** What you need to do **
(A) Retype a passage from the catfishing thread word for word, beginning at the words "I took 2 photos" and stopping after "trip starting today.".
(B) According to the catfishing thread, how many seconds does the camera timer give the poster to get ready for the flash?
(C) Write what comes next in the catfishing thread, picking up after its final line.

** Text **

# great trip on the river today.



## nlcatfish (Mar 21, 2005)

I got out in my small boat this morning from the ramp at the public landing. Headed down river to my favorite spot. Shortly after getting poles in the water hooked in a fish. The Channel cat weighed in at 12 pound was 29 inches long. No more hits there so boated around for better than an hour trying to mark fish. Decided to fish a spot that I had marked fish before but never stopped to fish. Spent 45 minutes there . Boated 3 more channel cats. 2 weighed 10.8 pound each and the last fish of the day came in at 11.2 pounds. All four hit on cunks of cut skipjack. That was the best weight total I have ever had with my small boat. I was only on the water about 4 1/2 hours. :F 


[email protected]
webmaster for Cincinnati Catfishing 
www.cincinnaticatfishing.com 
AND
SHOP WITHOUT DROPPING
www.cincinnaticatfishing.com/Shop1.html 
Over700Bargings4YOU
www.bargins4tightbudgets.com


----------



## truck (Apr 12, 2004)

Nice job  get any pics?


----------



## nlcatfish (Mar 21, 2005)

I took 2 photos of each fish caught. I use a jury rig set up to take pictures of myself in the boat. The timer gives me 10 seconds to try to get the fish and me ready for the flash. Needless to say the catfish have different ideas about being still. That camera is regular film so have to wait until I use up the whole roll before I get them developed. I just got back a roll of fish I caught earlier this year and of how fishing is done for Skipjacks at Meldahl I will be building a web page at my cat fishing web site about the Meldahl trip starting today.


----------



## flathunter (Apr 5, 2004)

congrats on a very good day!


----------



## Fishman (Apr 5, 2004)

** Rows **
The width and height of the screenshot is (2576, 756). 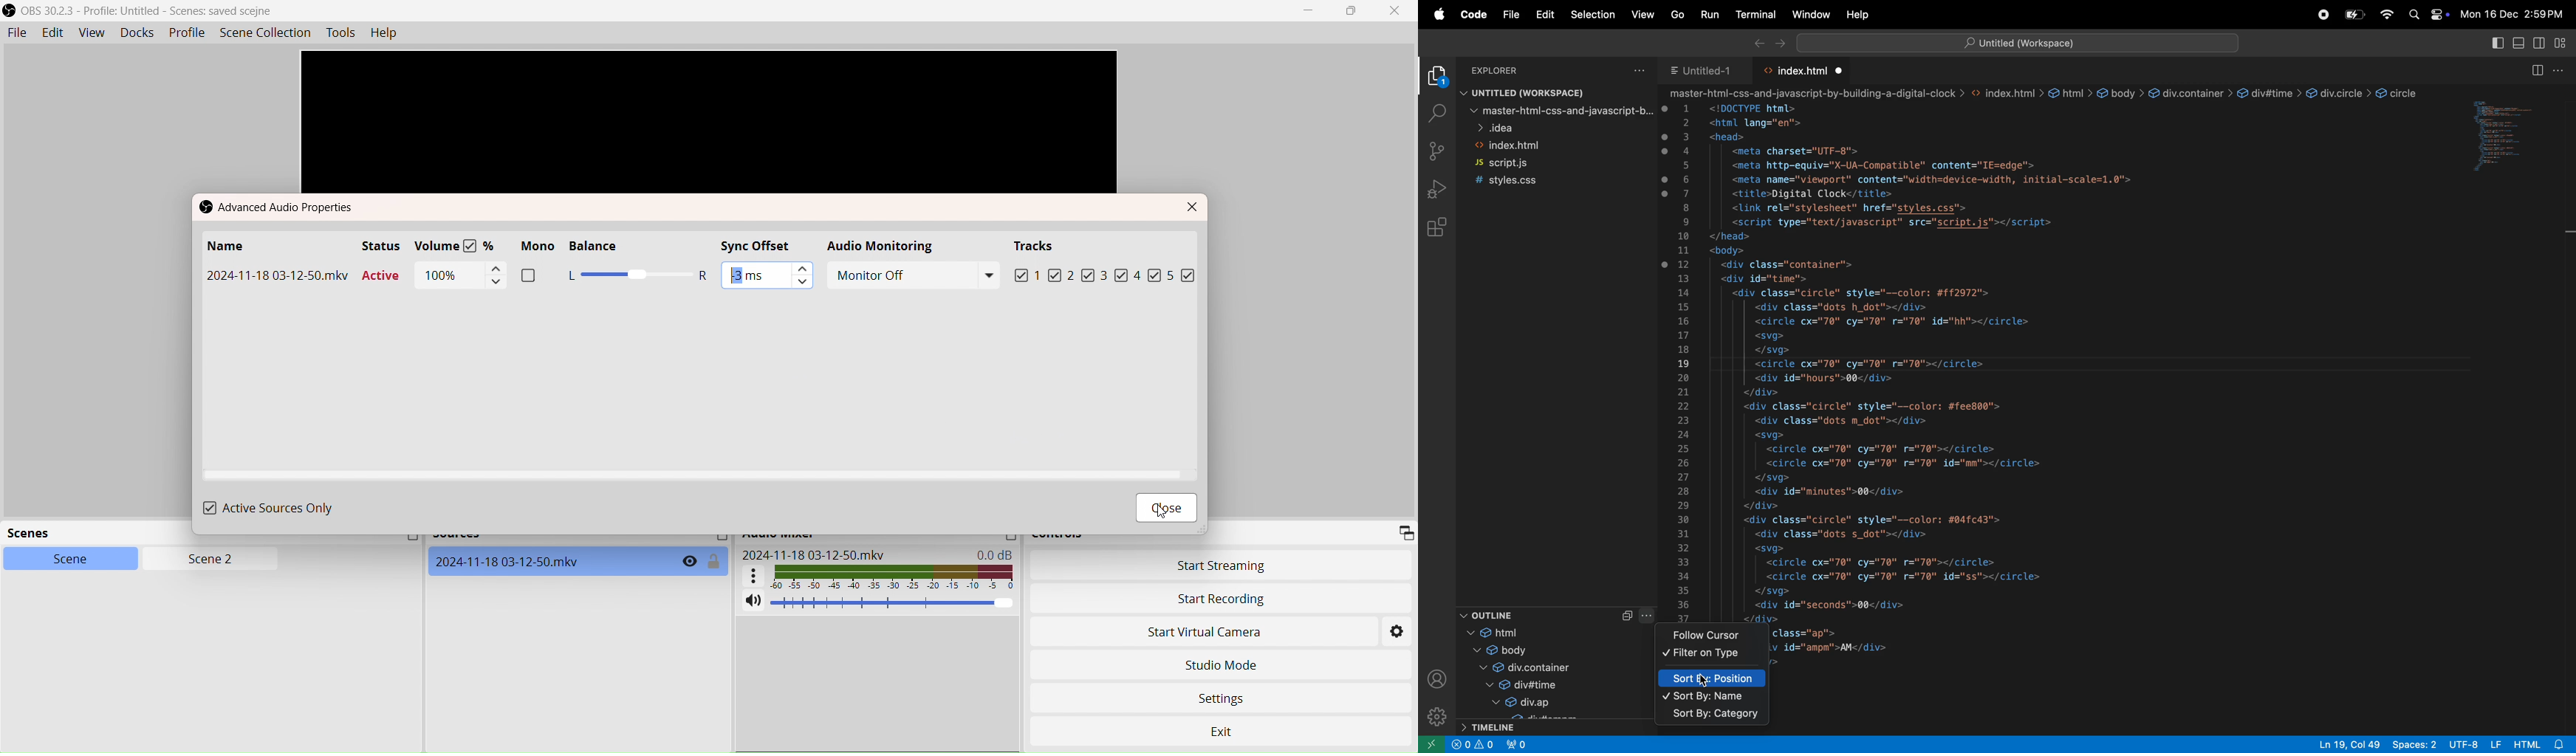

--

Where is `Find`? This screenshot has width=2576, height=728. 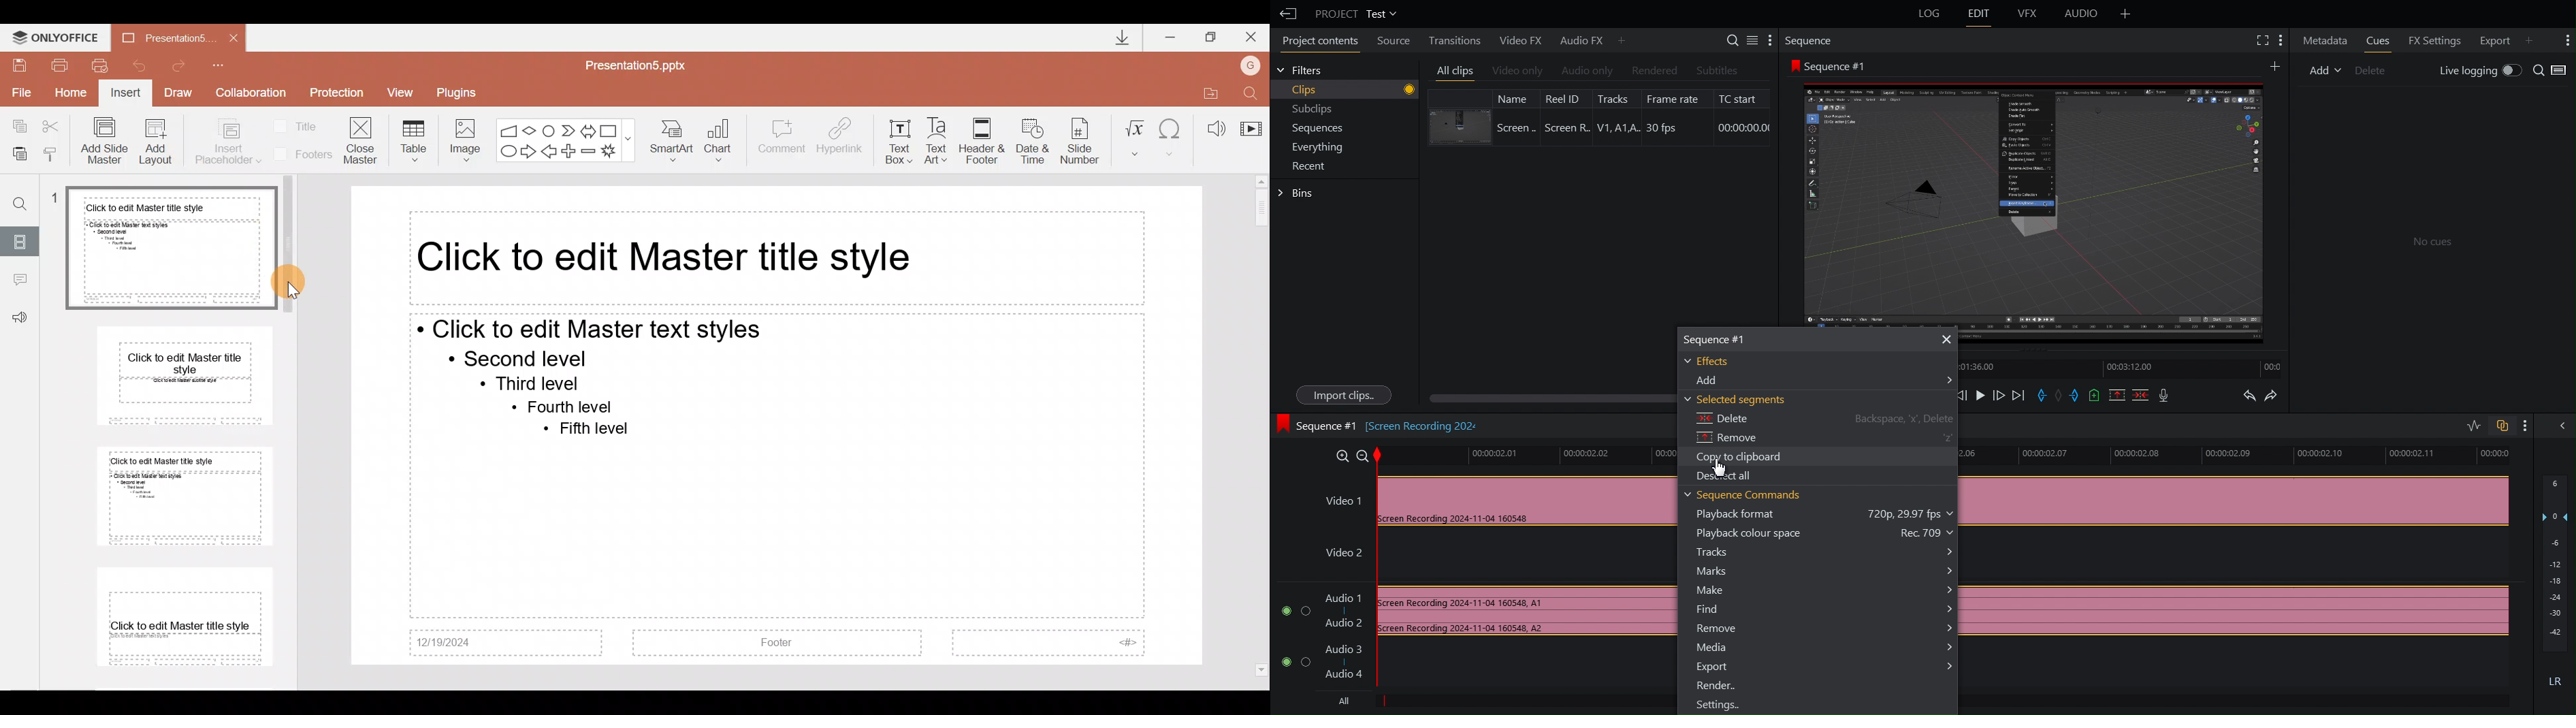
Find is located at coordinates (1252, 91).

** Solved tasks **
(A)
I took 2 photos of each fish caught. I use a jury rig set up to take pictures of myself in the boat. The timer gives me 10 seconds to try to get the fish and me ready for the flash. Needless to say the catfish have different ideas about being still. That camera is regular film so have to wait until I use up the whole roll before I get them developed. I just got back a roll of fish I caught earlier this year and of how fishing is done for Skipjacks at Meldahl I will be building a web page at my cat fishing web site about the Meldahl trip starting today.

(B) 10 seconds.

(C)
Nice channels


----------



## [email protected] (Jun 12, 2005)

Any one have a map of the Ohio river I lounch at Eagle creek. so far I can not find any maps from odnr. can you help.


----------



## nlcatfish (Mar 21, 2005)

hatton I suggest you check with the local public library. See if they have the navigation charts for the Ohio River. Then lok up the sections of the river youare interested in fishing. Go and make copies of those sectionsto keep at home. If the libray does not have it, check with the local bait shops to see if they have any books with maps. I think Wal-mart sell a book on Southern ohio fishing with a section on the Ohio River.
[email protected]
webmaster for Cincinnati Catfishing 
www.cincinnaticatfishing.com :F


----------



## Lewzer (Apr 5, 2004)

You can buy navagition maps from ODNR for something like 12 dollars. You used to be able to download them from their website but they didn't want terrorists to get their hands on this valuable information. 

They are 11x17" and each cover abour 3-5 miles of the river.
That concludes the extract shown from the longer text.